Uma autoridade cubana de alto escalão disse na sexta-feira que as ações dos Estados Unidos para flexibilizar as viagens e o comércio com a ilha são um gesto "minúsculo" e afirmou que o essencial é que Washington suspenda o embargo econômico que aplica há 47 anos.

REUTERS

20 de março de 2009 | 16h26

Essa é a primeira reação oficial do governo cubano depois que o presidente Barack Obama converteu em lei um projeto que alivia um pouco as restrições de viagens e de comércio com Cuba, recrudescidas em 2004 por seu antecessor George W. Bush.

"As medidas tomadas (pelos Estados Unidos) constituem um minúsculo gesto. Esperamos que venham novas medidas. O fundamental é que se suspenda o injusto bloqueio econômico que já tem uma fatura de 93 bilhões de dólares", disse o vice-ministro do Comércio Exterior e Investimento Estrangeiro, Ricardo Guerrero.

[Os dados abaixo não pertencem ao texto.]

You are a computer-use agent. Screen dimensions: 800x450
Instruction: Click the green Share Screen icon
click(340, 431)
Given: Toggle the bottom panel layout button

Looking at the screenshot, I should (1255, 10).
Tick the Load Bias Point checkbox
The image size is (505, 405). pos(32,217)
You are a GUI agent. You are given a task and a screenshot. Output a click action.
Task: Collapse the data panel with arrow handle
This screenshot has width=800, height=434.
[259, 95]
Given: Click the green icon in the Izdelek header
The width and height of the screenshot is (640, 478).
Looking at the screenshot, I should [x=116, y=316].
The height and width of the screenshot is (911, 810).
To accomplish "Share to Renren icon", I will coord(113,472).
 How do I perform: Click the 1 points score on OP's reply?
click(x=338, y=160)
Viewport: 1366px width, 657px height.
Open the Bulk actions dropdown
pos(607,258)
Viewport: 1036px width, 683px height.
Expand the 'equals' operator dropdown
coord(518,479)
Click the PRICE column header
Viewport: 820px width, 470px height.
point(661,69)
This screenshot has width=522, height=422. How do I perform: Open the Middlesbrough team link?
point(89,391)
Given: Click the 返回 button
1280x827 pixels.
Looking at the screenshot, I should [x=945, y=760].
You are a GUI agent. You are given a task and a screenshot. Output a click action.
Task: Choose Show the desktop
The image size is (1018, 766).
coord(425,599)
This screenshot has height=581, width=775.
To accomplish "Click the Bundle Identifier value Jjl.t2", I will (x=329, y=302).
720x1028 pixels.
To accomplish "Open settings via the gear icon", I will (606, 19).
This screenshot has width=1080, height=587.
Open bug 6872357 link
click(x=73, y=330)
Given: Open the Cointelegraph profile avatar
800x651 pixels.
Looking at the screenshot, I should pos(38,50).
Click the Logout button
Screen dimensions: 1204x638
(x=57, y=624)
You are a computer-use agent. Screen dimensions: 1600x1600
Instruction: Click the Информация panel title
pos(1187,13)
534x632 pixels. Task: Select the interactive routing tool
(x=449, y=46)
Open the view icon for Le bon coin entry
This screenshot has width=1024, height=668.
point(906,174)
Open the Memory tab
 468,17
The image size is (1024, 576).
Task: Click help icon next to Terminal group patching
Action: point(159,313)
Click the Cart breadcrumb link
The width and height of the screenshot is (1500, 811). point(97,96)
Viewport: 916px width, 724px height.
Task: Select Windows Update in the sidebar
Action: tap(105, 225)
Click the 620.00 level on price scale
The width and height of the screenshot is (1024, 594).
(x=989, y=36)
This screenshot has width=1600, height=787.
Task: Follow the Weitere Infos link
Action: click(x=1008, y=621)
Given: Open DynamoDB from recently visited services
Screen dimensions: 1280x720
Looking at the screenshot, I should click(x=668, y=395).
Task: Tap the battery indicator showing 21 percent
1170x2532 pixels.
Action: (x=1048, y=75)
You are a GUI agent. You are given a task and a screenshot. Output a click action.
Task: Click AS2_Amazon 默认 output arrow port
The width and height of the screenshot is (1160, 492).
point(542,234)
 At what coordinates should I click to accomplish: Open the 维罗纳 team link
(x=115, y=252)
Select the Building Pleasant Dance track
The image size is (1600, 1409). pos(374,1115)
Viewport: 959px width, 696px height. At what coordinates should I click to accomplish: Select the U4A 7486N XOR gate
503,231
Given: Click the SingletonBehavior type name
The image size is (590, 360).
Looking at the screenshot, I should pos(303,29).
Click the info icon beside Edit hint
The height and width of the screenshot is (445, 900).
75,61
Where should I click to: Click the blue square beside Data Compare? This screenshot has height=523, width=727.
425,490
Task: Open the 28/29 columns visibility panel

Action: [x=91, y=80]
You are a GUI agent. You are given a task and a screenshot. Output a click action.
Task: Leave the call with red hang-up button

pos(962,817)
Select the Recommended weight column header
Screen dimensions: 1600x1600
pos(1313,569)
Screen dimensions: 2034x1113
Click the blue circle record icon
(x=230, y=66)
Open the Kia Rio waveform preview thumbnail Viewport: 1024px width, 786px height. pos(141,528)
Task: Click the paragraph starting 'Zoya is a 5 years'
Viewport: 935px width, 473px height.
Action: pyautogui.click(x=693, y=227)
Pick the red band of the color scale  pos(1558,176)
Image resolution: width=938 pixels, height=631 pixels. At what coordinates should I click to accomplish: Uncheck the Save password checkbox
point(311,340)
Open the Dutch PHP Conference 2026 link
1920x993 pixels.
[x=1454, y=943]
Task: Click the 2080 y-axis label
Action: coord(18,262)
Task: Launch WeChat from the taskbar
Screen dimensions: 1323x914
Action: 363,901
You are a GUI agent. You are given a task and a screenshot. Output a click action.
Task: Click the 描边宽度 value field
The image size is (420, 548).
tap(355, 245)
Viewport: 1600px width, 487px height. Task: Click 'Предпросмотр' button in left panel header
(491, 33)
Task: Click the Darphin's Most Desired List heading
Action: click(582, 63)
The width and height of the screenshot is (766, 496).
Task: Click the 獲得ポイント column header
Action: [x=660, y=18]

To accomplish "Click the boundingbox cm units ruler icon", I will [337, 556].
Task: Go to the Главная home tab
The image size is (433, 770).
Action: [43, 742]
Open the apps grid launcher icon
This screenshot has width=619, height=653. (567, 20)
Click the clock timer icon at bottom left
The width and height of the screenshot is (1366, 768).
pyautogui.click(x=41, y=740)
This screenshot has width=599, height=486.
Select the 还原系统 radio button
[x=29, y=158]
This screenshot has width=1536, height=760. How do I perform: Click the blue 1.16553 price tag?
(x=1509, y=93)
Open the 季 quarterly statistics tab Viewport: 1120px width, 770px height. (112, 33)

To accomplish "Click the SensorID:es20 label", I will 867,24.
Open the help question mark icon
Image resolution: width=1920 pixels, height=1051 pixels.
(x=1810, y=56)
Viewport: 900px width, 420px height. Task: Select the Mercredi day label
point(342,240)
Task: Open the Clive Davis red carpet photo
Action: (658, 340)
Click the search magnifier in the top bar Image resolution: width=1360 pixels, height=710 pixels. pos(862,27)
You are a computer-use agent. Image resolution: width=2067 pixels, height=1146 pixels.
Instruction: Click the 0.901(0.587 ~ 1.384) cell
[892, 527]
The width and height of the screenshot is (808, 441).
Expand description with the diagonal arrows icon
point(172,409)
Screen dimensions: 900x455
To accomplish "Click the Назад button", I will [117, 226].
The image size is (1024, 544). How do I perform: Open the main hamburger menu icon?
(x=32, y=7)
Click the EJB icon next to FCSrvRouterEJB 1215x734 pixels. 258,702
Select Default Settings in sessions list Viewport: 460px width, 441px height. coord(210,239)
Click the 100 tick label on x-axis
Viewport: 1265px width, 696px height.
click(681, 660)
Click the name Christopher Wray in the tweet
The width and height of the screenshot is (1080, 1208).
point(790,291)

A lei, que estabelece o uso de 410 bilhões de dólares para financiar as operações de Washington até 30 de setembro, permitirá aos cubanos norte-americanos visitar a ilha anualmente, em vez de a cada três anos como era até agora, e permanecer por mais de duas semanas no país.

"Era um ato absolutamente indispensável e necessário, eram medidas muito injustas (de 2004). Ou seja, embora pareça agora que são medidas muito flexíveis, esperamos um gesto superior", disse Guerrero a jornalistas após a recepção a um barco com ajuda alimentícia enviado a Cuba pelos governos do Brasil e da Espanha.

Cuba começou a importar produtos agrícolas dos Estados Unidos no ano 2000 em virtude de uma emenda ao embargo, permitindo as compras com pagamento em dinheiro vivo.

As vendas de alimentos a Cuba provenientes dos EUA alcançaram em 2008 a cifra recorde de 710 milhões de dólares em meio à alta dos preços internacionais, segundo as cifras oficiais.

O presidente Raúl Castro, um general de 77 anos, manifestou em várias ocasiões a disposição de Havana em dialogar com o novo líder norte-americano, propostas que ainda não foram respondidas por Barack Obama desde que assumiu o cargo.

No entanto, durante a campanha eleitoral, Obama disse estar disposto a conversas com as autoridades comunistas da ilha, mas rechaçou a suspensão do embargo para pressionar por reformas dentro do governo comunista.